Lejyonelloz hafif ateşli hastalıktan (Pontiac ateşi), hızlı ve can kaybına neden olabilen pnömoniye (Lejyoner hastalığı) kadar geniş bir hastalık skalasını tanımlar. Hastalığın insandan insana bulaşı yoktur. Erkekler kadınlardan daha çok etkilenmektedir. Pontiac ateşi akciğerler etkilenmeden grip benzeri semptomlarla seyreden, kendi kendine geçen, ciddi bir hastalık tablosu oluşturmayan bir üst solunum yolu hastalığıdır. Lejyoner hastalığında ise bakteriler çoğunlukla damlacık yolu ile alındıktan ortalama 5-6 gün sonra semptomlar ortaya çıkar. Hastalığın erken döneminde basit bir üst solunum yolu enfeksiyon bulguları varken ilerleyen dönemde öksürük, baş ağrısı, yorgunluk, iştahsızlık, solunum sıkıntısı görülmeye başlanır. Rahatsızlık, vücutta birçok sistemin tutulumuna sebep olarak bulantı, kusma, ishal, bilinç değişiklikleri, kalp dokusu ve zarlarının iltihaplanması hatta renal yetmezliğe bile neden olabilir. Tedavisiz vakalarda can kaybı oranı %15’e kadar çıkabilir.

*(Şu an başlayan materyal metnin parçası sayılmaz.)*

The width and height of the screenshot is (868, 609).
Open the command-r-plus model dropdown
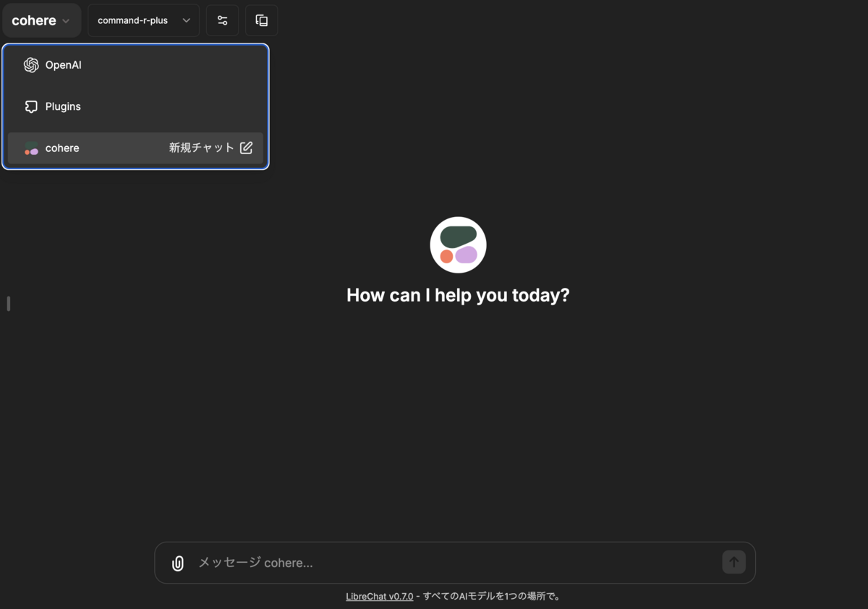(142, 20)
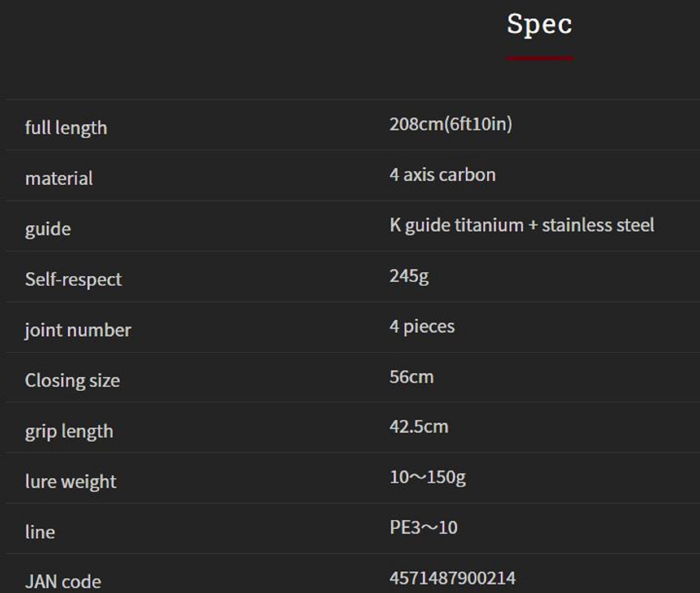Select the 42.5cm grip length value
The height and width of the screenshot is (593, 700).
[419, 427]
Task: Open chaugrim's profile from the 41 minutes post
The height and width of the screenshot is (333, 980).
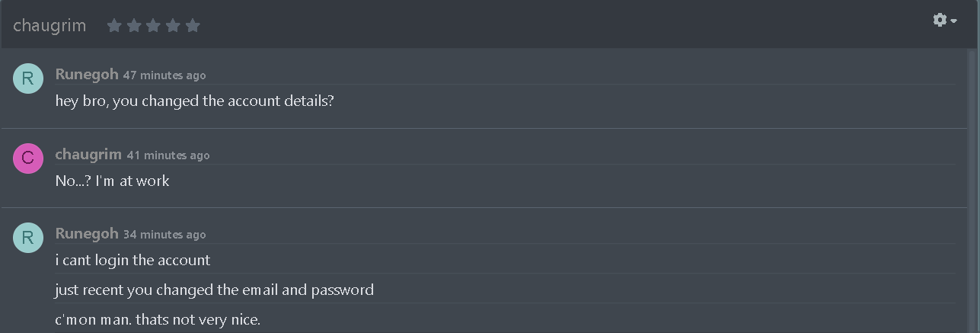Action: (88, 154)
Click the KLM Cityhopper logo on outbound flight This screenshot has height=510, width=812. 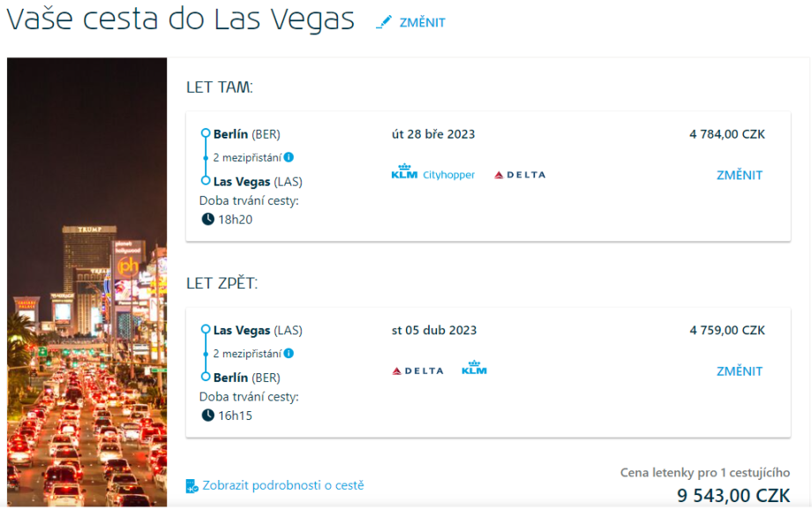[432, 173]
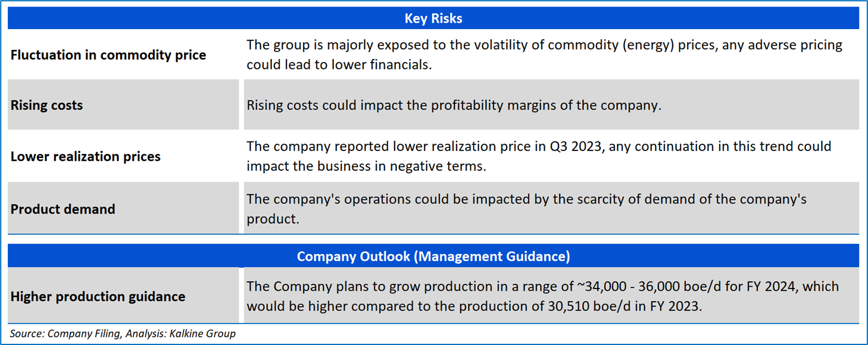Click the Source: Company Filing footnote

[65, 334]
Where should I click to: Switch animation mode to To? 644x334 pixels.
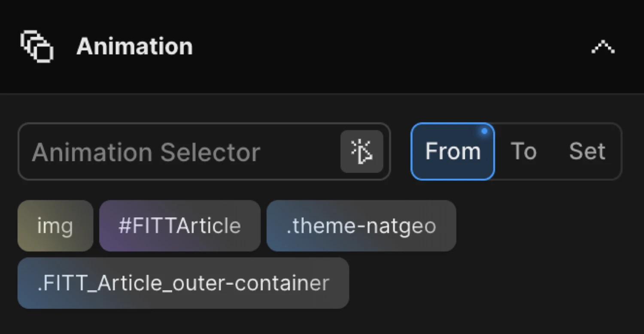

Klinik ve radyolojik olarak diğer pnömonilerden ayırt etmek imkansızdır. Kesin tanı ancak hastalıktan şüphelenildikten sonra vücut sıvılarında bakteriye ait antijen ve antikorların tespit edilmesi ile konur. Tedavisi, tanı konulduktan sonra uygun antibiyotiklerin 10-15 günlük kullanımı ile mümkündür. Tedavi başladıktan 5 gün sonra semptomlarda dramatik bir düzelme olur” dedi.
Viral ve Bakteriyel Enfeksiyonlar Oluşabiliyor
Dr. Derya Işık, gerekli filtrelendirme sisteminin yapılmadığı, birçok kapalı mekanı birbirine bağlayan klima sistemlerinin kullanıldığı ortamlarda Lejyonella dışında sık görülen başka hastalıkların da olduğuna değindi: “Soğuk algınlığı, grip ve sinüzite neden olan viral ve bakteriyel enfeksiyonlar bunlara örnek verilebilir. Klima tesisatında ve filtrelerinde biriken polen, toz ve üreyen küf mantarları alerjik rinite ve alerjik astıma sebebiyet vermektedir. Klimalar sadece bakteri, virüs ve mantar yayarak değil; aynı zamanda havadaki nem dengesini değiştirerek ağız, yutak ve solunum yollarında mevcut flora dengemizi bozmakta, kötücül bakterilerin baskın hale gelmesini sağlamakta ve geçmeyen farenjit, boğaz ağrısı, tahriş ve gıcık hissine sebep olmaktadır.”
Korunmak İçin Ne Yapmalı?
Dr. Derya Işık, klimadan bulaşan hastalıklardan korunmak için yapılması gerekenleri ise şöyle anlattı:
İlk olarak periyodik bakım ve temizlik büyük önem taşıyor. Klima sistemlerinde biriken toz, küf ve diğer mikroorganizmaların hastalığa neden olmasını engellemek adına cihazın düzenli aralıklarla profesyonel ekipler tarafından temizlenmesi gereklidir.
Havalandırma sistemlerinde kullanılan filtrelerin sık sık değiştirilmesi hayati öneme sahiptir. Kirli filtrelerde bakteri ve virüsler ürer ve havaya yayılır. Bu yüzden filtre değişim periyotları üretici talimatlarına uygun şekilde yapılmalıdır.
Bir diğer korunma yöntemi de ideal nem oranını sağlamaktır. Hem düşük hem de yüksek nem oranları, mikroorganizma üremesini teşvik eder. Ortamdaki nem oranını %30-%50 aralığında tutmak, sağlık açısından önemlidir.